He was at a loss. What was he supposed to do? Warn the remaining guards for certain. Track Stanislav down and confront him in whatever form he’d taken, and stop him from killing his way through the castle’s inhabitants. He’d have to keep him at bay while he talked to him. He could do that. Stanislav had, ironically, taught him well. And if that didn’t work, if it came down to a fight: he’d been taught how to do that, too.

‘I can help,’ said Mary. ‘I’ll be able to spot him, if he’s outside, and if you’re right about him being a wolf, I can just fly out of reach. Luiza, go and tell the others what we’re doing. Don’t leave the room until one of us tells you it’s safe.’

‘What if he comes for us?’

‘You throw everything you have at him. Including Bell if you have to.’ Mary moved uncomfortably, her wounds raw.

Luiza left them the lantern and scurried up the last few turns of the stairs, leaving Dalip and Mary not staring at each other.

‘Do you,’ he said, ‘want me to find you a pair of trousers, or something?’

‘Because running around in my pants makes me feel like a fucking superhero, right?’ She blew out a breath, long and heartfelt. ‘If you’re hiding a pair of jeans somewhere, then yes. Otherwise, we’re just wasting time.’

Under normal circumstances, he’d have found it distracting.
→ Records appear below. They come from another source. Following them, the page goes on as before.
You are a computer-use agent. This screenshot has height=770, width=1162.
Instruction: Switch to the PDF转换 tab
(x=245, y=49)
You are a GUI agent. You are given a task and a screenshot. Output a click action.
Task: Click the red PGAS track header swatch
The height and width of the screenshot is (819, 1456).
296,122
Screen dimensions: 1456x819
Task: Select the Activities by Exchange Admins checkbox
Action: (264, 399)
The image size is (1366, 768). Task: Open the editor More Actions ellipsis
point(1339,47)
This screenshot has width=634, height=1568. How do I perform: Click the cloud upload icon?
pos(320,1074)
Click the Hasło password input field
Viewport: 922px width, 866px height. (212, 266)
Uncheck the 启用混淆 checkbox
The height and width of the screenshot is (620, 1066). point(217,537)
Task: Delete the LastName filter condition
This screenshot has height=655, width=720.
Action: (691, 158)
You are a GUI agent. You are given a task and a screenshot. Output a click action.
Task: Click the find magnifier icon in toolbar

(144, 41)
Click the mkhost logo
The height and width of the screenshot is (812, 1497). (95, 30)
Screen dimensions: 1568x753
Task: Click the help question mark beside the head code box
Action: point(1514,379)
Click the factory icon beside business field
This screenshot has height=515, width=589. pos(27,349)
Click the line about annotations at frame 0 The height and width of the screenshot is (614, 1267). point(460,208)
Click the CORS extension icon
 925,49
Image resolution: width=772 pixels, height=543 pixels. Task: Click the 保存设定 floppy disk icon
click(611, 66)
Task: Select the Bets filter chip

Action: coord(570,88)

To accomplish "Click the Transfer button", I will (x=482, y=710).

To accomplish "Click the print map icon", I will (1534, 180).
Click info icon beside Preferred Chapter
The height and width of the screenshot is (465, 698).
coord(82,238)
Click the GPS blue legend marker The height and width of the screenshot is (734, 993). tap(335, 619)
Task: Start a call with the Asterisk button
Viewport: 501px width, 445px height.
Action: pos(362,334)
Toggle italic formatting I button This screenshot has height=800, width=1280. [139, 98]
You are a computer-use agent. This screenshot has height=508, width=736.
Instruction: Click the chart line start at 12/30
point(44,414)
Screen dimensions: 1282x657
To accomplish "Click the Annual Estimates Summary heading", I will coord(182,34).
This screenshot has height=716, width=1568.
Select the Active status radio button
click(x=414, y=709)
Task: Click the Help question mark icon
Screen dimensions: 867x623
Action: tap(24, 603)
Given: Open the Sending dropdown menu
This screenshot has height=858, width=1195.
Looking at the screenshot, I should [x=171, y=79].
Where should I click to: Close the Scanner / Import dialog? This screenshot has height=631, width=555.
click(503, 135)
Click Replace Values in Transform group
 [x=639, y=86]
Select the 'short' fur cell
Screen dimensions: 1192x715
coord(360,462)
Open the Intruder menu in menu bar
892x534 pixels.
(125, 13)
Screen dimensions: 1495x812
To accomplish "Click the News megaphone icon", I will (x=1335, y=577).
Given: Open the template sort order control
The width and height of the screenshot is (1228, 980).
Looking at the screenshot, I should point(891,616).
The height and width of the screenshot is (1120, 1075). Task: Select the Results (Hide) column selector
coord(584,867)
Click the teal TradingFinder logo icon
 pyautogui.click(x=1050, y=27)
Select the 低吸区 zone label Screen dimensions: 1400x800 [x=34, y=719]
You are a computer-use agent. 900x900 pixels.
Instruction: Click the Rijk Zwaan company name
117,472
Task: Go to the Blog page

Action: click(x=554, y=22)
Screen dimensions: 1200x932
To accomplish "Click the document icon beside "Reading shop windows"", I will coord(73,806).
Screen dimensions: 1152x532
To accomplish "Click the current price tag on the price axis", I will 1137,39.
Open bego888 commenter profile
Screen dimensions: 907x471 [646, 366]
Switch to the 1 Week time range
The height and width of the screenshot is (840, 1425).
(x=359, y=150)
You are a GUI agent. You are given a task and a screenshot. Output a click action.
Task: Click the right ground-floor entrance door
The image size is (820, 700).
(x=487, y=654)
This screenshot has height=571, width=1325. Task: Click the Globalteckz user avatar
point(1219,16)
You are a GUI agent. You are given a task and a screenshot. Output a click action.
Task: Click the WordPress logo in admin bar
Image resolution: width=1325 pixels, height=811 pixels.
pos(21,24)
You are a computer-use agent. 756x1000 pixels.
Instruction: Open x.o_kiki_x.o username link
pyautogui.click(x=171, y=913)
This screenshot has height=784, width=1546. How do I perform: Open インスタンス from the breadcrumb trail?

He was used to women covering up. These weren’t normal circumstances, and she wasn’t a Sikh. ‘I can cope if you can.’

‘This is fucking stupid, you know that? We’re just kids, and we’re hunting an actual werewolf.’

‘It would be even more stupid if you couldn’t turn into a giant bird of prey.’

‘That’s actually a good point. We can do this, can’t we?’

Dalip pulled a face. ‘No one else is up for it, so I’m game if you are.’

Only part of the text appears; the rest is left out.